A group of inner-Brisbane residents has launched a grassroots campaign urging Brisbane City Council to prioritise separated cycling lanes along one of the city’s busiest roads.
- A new community campaign is calling for separated cycling lanes on Annerley Road
- The south Brisbane thoroughfare carries 26,000 cars daily
- One cyclist allegedly grazed by a car says more needs to be done
Annerley Road, in Brisbane’s inner-south, is a major thoroughfare in and out of South Brisbane, carrying about 25,600 vehicles daily between Gladstone Road and Ipswich Road.
While some sections of Annerley Road have painted or separated cycling lanes, between Ipswich Road and Gladstone Road cyclists must use the road or the footpath.
Local resident Paul Guard and his one-year-old daughter recently avoided a serious accident on Annerley Road, after allegedly being grazed by a car while cycling across a side-street intersection.
While he and his daughter were relatively unhurt, Mr Guard said it was a scary experience.
“It just brought home the fact that we do have to be very careful,” Mr Guard said.
“At the moment because of the lack of infrastructure, it’s inherently unsafe for pedestrians and cyclists and I think that needs to change.
“People need to be more careful driving, and secondly the infrastructure needs to be improved so it’s much more friendly for pedestrians and cyclists.”
Campaign for cycling
Mr Guard is part of a new community group called Active Travel for Annerley.
On Thursday the group published an open letter signed by 15 community organisations including Queensland Walks, Bicycle Queensland and five parents and citizens’ associations from schools in the area.
“Protected bike lanes along Annerley Road would make a big difference,” Mr Guard said.
“Not only for bikes but also pedestrians, because if you take the bikes off the footpaths there’s more room for pedestrians as well.”
The open letter also calls for more pedestrian crossings, improvements to a pedestrian crossing near Dutton Park Station, lowering the speed limit on Annerley road from 60kph to 50 or 40kph, and improving local bus routes.
Annerley Road falls under the jurisdiction of Brisbane City Council, as does most cycling infrastructure in the city.

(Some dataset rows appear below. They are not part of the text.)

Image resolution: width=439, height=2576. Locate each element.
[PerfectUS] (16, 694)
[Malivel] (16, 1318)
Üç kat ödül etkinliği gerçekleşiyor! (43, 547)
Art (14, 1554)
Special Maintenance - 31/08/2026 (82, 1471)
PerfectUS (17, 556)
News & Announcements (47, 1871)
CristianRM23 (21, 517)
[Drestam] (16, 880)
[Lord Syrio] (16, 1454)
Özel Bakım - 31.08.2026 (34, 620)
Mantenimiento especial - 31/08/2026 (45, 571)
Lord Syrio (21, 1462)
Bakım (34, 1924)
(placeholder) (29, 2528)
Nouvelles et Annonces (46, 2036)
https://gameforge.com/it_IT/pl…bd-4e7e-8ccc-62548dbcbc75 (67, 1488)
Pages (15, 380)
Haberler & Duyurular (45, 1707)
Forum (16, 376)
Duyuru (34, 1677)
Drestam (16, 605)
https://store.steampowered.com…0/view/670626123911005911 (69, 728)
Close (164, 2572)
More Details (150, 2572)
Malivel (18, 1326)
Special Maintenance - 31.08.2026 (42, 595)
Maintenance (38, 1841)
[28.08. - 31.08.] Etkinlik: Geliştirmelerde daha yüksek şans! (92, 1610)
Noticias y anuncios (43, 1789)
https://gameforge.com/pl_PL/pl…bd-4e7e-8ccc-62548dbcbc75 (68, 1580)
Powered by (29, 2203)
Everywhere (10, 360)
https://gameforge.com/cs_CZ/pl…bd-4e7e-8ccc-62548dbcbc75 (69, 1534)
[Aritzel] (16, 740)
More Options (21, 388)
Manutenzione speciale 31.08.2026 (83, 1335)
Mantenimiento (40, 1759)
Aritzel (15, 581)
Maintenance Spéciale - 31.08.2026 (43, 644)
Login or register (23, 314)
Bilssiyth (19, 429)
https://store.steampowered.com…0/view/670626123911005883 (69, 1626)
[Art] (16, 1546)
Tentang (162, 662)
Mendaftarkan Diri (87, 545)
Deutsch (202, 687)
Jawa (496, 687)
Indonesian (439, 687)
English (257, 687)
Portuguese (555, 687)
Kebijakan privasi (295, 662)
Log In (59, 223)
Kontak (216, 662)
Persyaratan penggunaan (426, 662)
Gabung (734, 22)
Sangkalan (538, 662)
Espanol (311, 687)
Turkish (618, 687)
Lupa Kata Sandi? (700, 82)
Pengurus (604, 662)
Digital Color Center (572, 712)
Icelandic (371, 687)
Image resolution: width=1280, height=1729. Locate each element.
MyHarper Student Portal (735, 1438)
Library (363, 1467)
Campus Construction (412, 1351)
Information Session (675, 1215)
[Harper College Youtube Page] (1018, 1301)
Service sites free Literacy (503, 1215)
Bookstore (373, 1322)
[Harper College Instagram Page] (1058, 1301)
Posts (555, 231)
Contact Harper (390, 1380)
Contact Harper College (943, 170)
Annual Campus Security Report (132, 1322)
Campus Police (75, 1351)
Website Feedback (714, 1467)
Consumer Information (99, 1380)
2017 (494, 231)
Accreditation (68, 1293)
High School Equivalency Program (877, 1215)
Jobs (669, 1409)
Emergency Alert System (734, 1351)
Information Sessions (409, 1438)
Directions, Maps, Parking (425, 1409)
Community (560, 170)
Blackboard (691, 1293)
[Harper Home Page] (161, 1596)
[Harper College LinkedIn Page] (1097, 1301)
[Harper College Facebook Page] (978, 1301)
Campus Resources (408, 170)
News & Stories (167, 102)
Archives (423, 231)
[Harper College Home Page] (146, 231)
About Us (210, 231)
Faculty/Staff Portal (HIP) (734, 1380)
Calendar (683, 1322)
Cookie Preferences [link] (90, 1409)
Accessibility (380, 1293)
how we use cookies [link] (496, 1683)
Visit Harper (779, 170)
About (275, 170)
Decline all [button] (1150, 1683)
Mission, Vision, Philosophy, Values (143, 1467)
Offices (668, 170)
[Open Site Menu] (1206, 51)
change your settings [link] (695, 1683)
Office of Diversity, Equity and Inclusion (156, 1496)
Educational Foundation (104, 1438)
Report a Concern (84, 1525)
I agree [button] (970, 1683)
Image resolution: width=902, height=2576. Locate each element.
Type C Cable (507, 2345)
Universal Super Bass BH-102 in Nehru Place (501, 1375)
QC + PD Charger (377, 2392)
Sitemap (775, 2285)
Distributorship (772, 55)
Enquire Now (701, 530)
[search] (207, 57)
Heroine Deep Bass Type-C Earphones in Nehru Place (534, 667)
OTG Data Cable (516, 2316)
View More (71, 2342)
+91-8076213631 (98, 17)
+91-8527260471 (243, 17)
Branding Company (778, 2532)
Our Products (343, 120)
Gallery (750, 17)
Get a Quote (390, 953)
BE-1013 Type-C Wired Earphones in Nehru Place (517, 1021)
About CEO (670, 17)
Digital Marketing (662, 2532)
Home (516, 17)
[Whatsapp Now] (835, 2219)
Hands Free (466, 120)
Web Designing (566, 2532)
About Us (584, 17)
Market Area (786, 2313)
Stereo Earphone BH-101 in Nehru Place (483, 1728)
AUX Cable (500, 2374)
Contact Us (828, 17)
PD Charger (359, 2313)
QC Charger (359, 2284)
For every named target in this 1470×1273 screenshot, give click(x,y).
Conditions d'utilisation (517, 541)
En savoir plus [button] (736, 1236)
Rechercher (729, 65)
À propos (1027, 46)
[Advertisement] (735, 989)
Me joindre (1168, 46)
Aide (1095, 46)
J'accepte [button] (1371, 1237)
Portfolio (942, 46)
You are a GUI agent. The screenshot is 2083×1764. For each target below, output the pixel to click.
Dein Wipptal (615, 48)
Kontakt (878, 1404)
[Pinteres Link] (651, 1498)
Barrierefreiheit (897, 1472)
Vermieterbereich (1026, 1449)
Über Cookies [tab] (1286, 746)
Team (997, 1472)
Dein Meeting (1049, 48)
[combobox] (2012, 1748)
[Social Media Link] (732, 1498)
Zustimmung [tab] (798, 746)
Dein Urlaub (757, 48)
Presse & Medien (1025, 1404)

Transport Minister Mark Bailey, who is also the local MP for Miller, Greens MP Amy MacMahon, independent councillor Nicole Johnston, Labor councillor Steve Griffiths and Greens councillor Jonathan Sriranganathan have all signed the open letter.
Mr Bailey said he strongly supported a separated cycleway.
“I have often ridden this route on my way to work and it is dangerous for cyclists with the threat of numerous parked cars opening doors, many blind spots on its curves and complicated intersections at Fairfield Road and Annerley Road near the cemetery, as well as the Annerley Road and Gladstone Road intersection,” he said.
Ms Johnston said she had worked closely with the group on the letter.
“The lack of pedestrian and cycling infrastructure around Annerley is a huge safety problem and lives continue to be lost through the lord mayor and the LNP council’s inaction,” she said.
Council wants more active travel
The council’s acting infrastructure spokesman, councillor Peter Matic, said one section of Annerley Road was identified as a strategic cycling route.
“Active travel is something we always want to see more of as it’s a cleaner, greener and more sustainable way to move around our great city,” Mr Matic said.
“The section of Annerley Road between Stanley Street and Gladstone Road currently has some sections of on and off-road bike lanes.
“The section is also identified under council’s planning as a strategic cycle route, meaning that investigations and feasibility studies to determine if cycling lanes are safe and practical will be considered in line with other citywide priorities.”